Le creazioni del duo italo-belga Vincenzo Carta e Benjamin Vandewalle sono un luogo di interrogazione dei paradigmi della rappresentazione che consuma l’azione performativa su di un piano essenzialmente percettivo posizionando lo spettatore di fronte a un corpo scritto nello spazio. I lavori del duo formatosi a Pars e in un pieno di esperienze europee, non mostrano una vera e propria scrittura coreografica, ma fanno sì che il corpo, non un luogo di scrittura, sia piuttosto il fatto stesso che si scrive. We-go – creazione nata nel 2005 che ha dato il nome alla formazione – è proprio un dispositivo analogico della visione che fa del corpo la propria scrittura. Due figure nello spazio vuoto, bianco. Non parlano. Stanno in contatto senza toccarsi. Nessuna traccia sonora. Solo il ritmo vagamente militare dei passi e l’eco ottuso dello strofinio di lunghe gonne nere. I corpi si spaziano agendo una sintassi basica che fa uso di tutte le figure di ripetizione. Il loro gesto performativo si configura come una serie di algoritmi iterati in traiettorie circolari in cui sperimentare la funzionalità dei nessi di relazione tra i corpi come ascolto a distanza. Dentro questi moti di rotazione e di rivoluzione compiuti dalle figure si genera via via un dinamismo dello sguardo che trasforma il luogo della rappresentazione in un campo di tensioni centripete e centrifughe.

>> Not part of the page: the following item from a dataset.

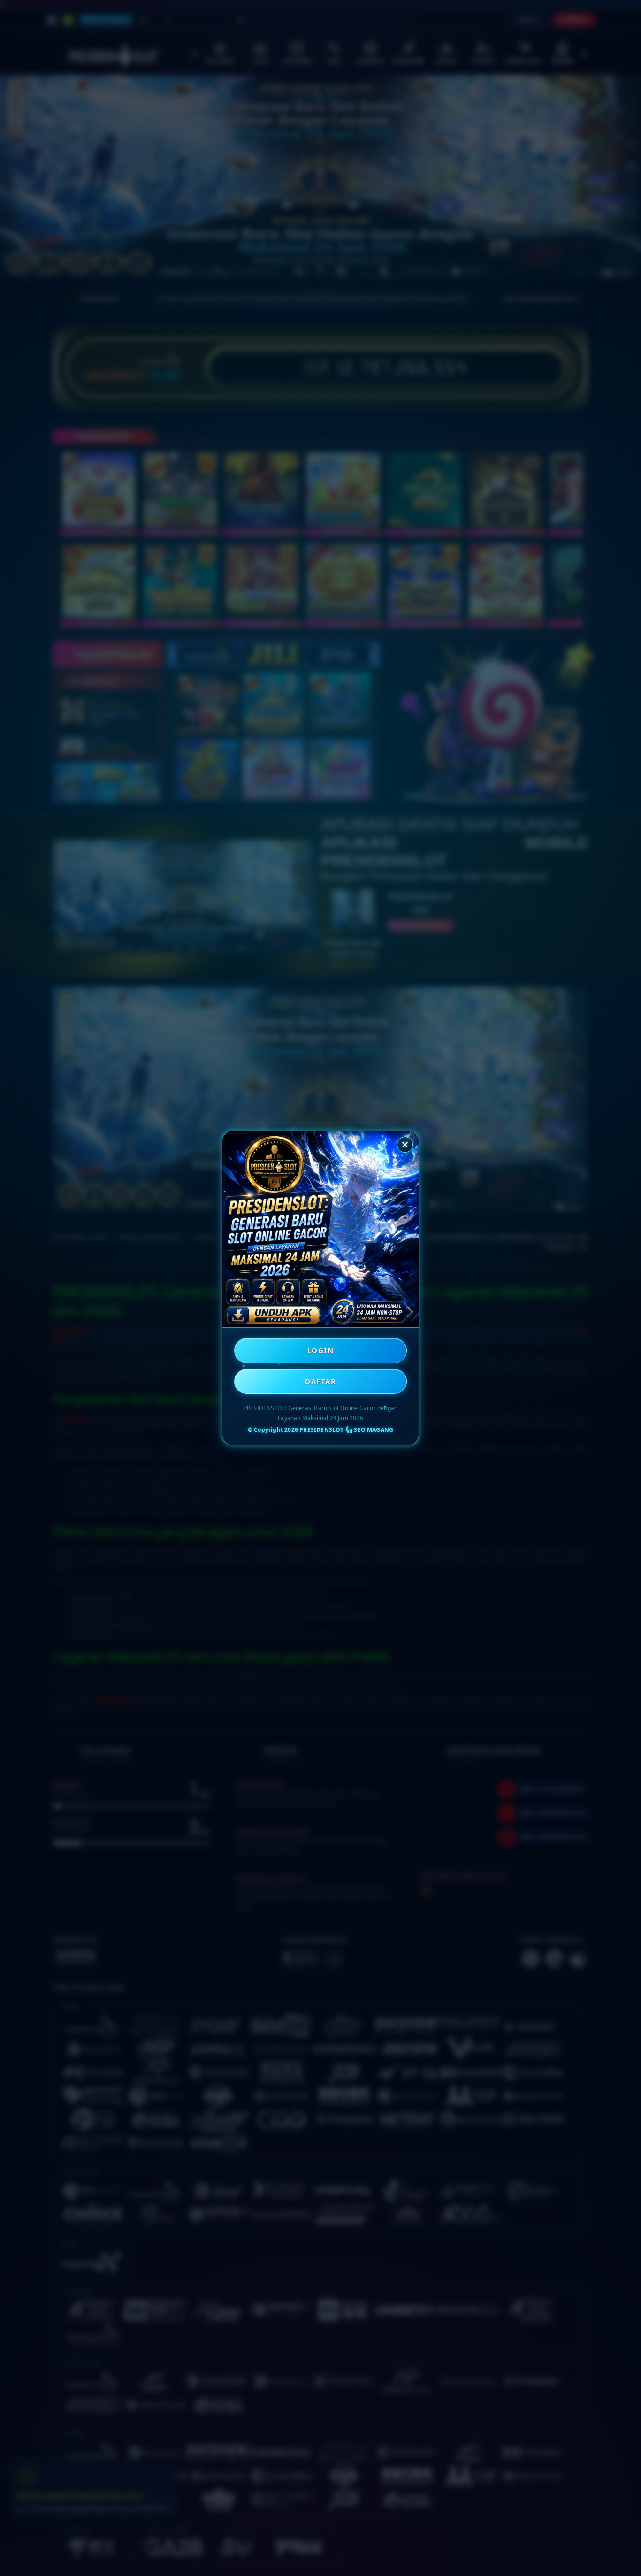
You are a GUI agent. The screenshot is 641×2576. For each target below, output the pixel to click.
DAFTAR (320, 1381)
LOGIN (320, 1350)
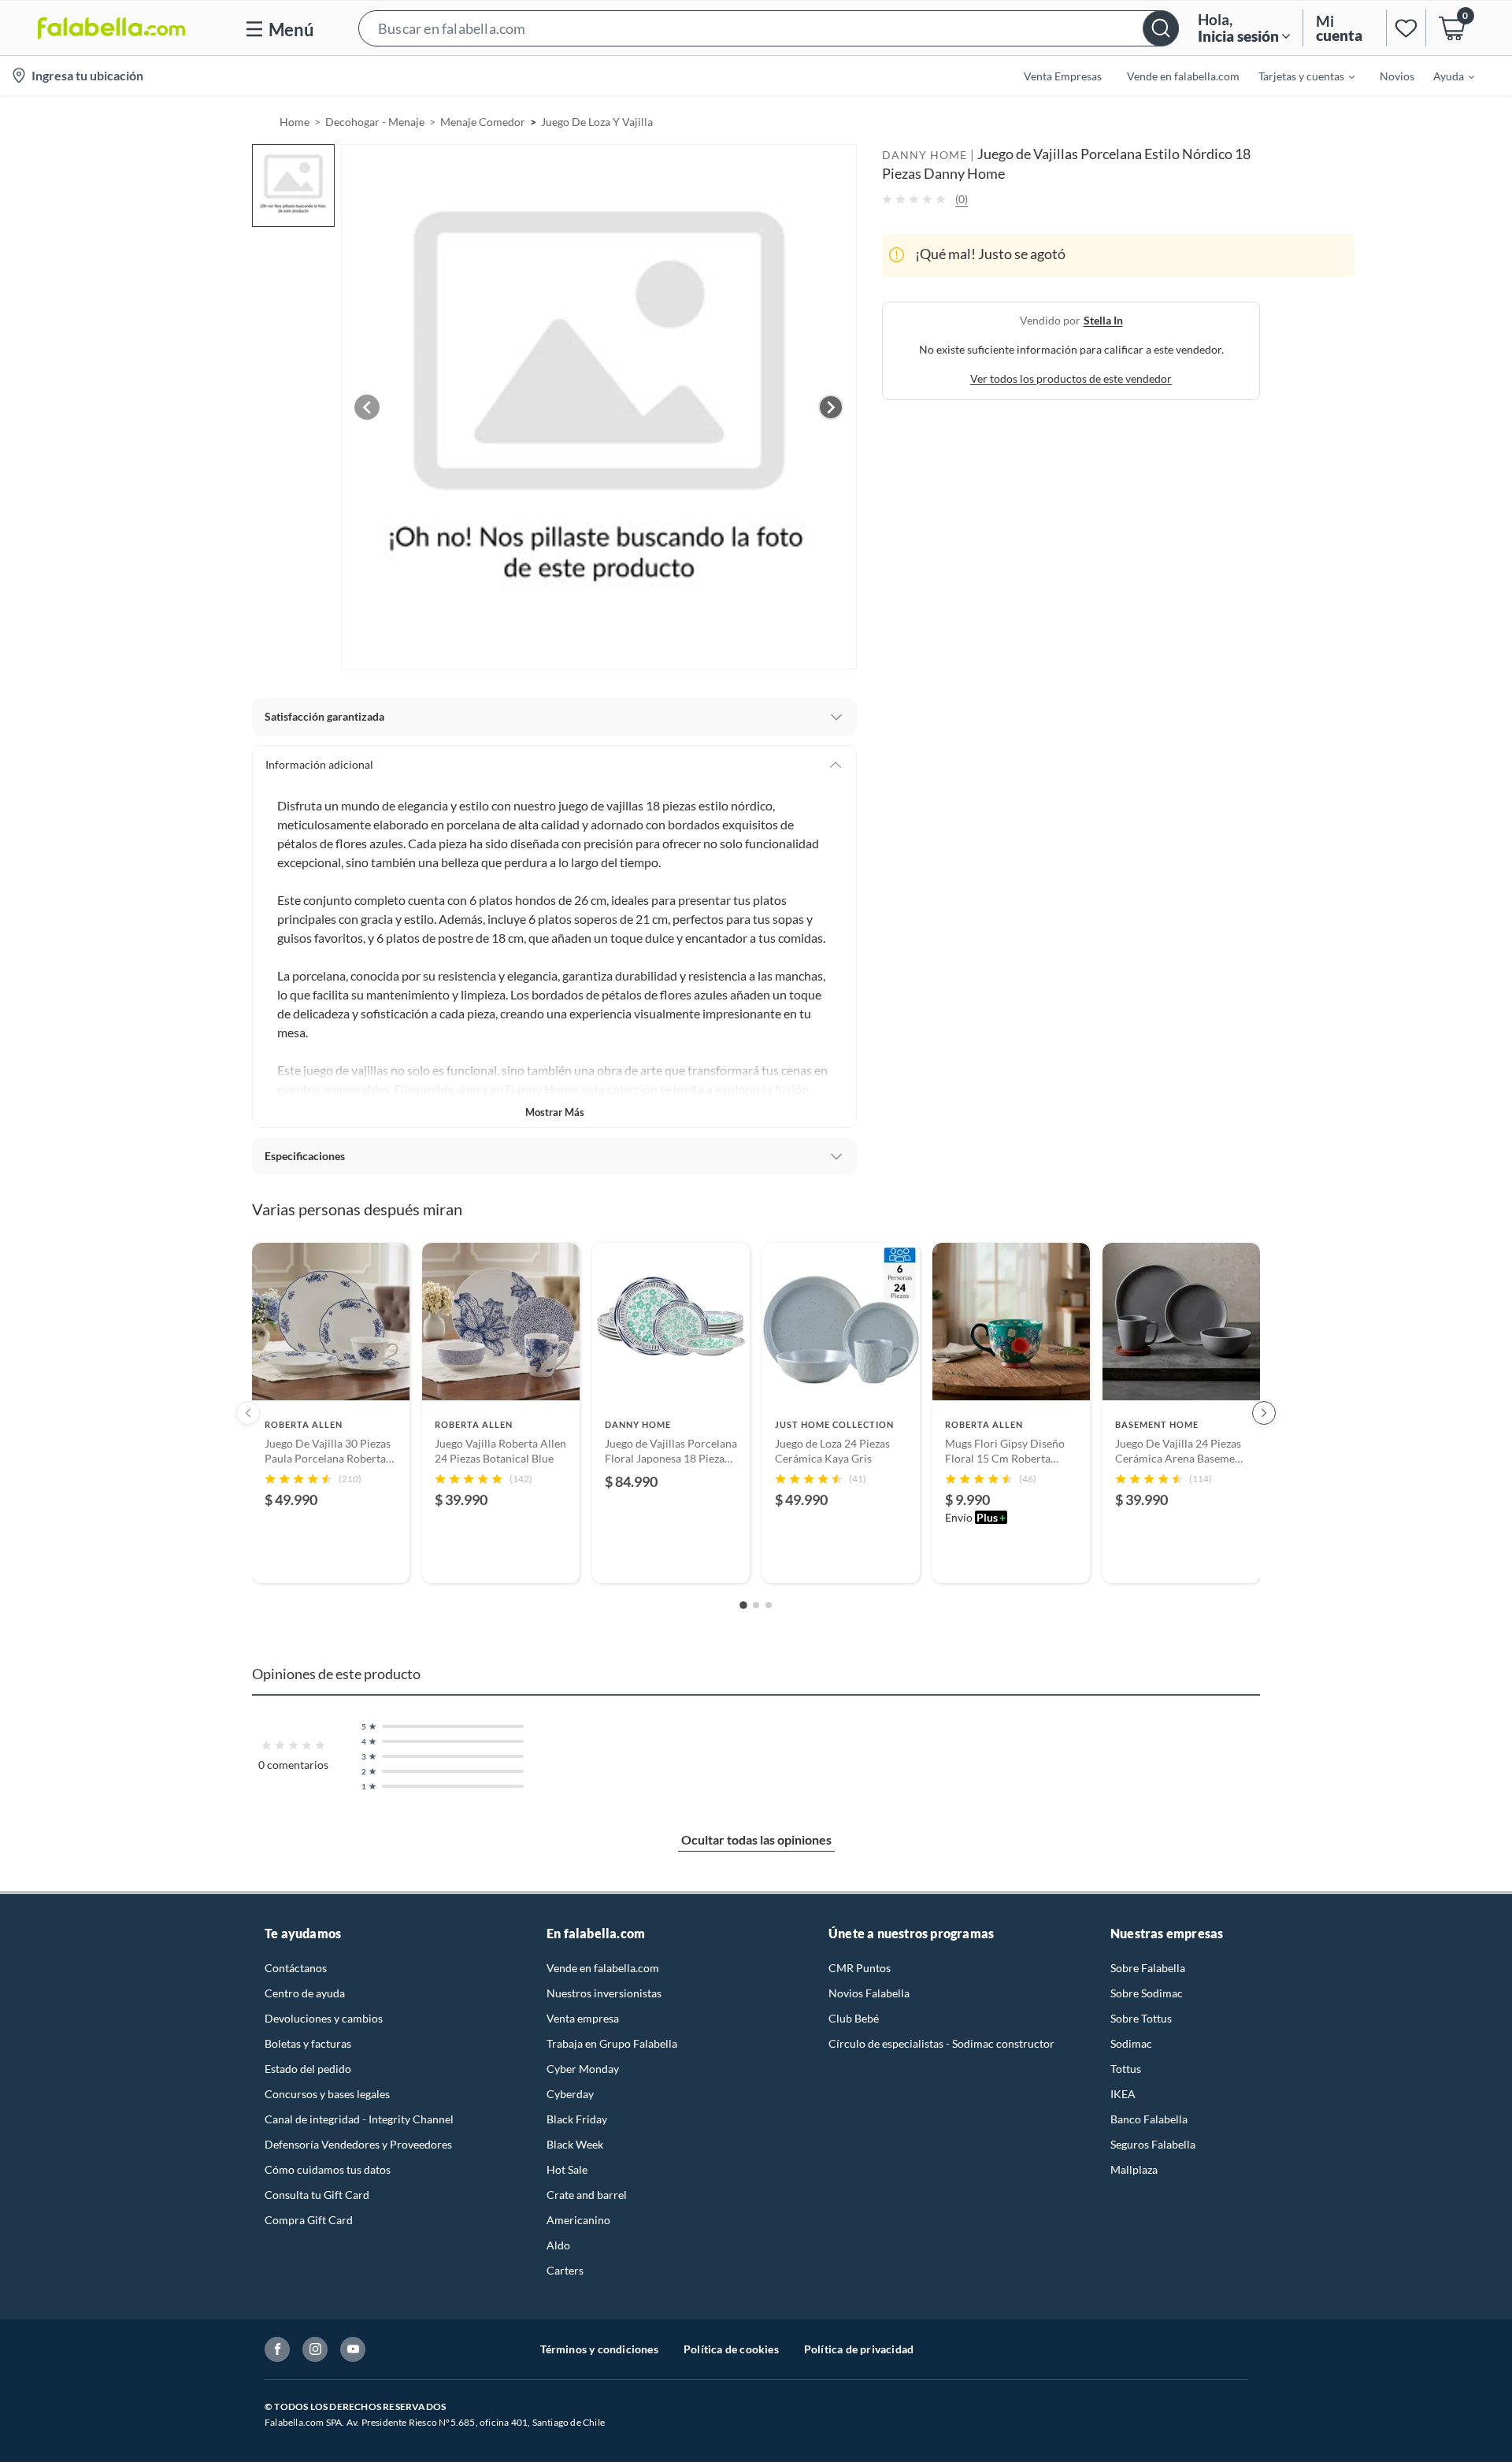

L’occhio dello spettatore è indotto in quel gioco dell’iterazione simultanea dei corpi, nei minimi sfasamenti della sincronia come in un viaggio sensoriale che si colloca nella frizione tra la forza d’inerzia che induce alla rotazione continua e l’impeto di rottura e di trasformazione della stessa che innesca processi di modificazione ritmica nella partitura rotante. We-go finisce così per disciplinare il tempo in un’apnea percettiva che ci spinge, bramosi cacciatori di omologie e analogie, a porre un legame più che occasionale con le tecniche sufi. Sebbene i due artisti utilizzino i meccanismi iterativi propri di certe pratiche rituali, il richiamo così ortodosso nell’immaginario allo stato di trance, ma così eretico nelle premesse ideative colloca questi novelli whiriling dentro uno spazio assolutamente laico e artificiale. Le traiettorie circolari, ellittiche si spezzano, l’andatura si normalizza in linee oblique, ma d’improvviso il ritmo si riassesta per tempi ed intensità nei modi di quell’atto motorio ciclico che implica costanza e plasticità, permanenza e mutamento in un effetto cumulativo che porta lo spettatore come a girare egli stesso, in una cornice di luce che progressivamente e quasi impercettibile aumenta fino al suo apice.
Ma un altro aspetto va preso in considerazione della ricerca di Carta e Vandewalle che colloca sulla stessa scia We-go e Unspoken, la nuova creazione di cui si è visto un primissimo studio nella scorsa edizione del festival di Santarcangelo. È la modalità relativa alla creazione stessa dell’opera che nasce in assenza di comunicazione verbale tra i due performer. Si tratta di un modo radicale per investigare un grado zero della comunicazione fisica, una volta posto in epokè il proprio agire si è costretti alla ricerca di un equilibrio altro di forme e forze.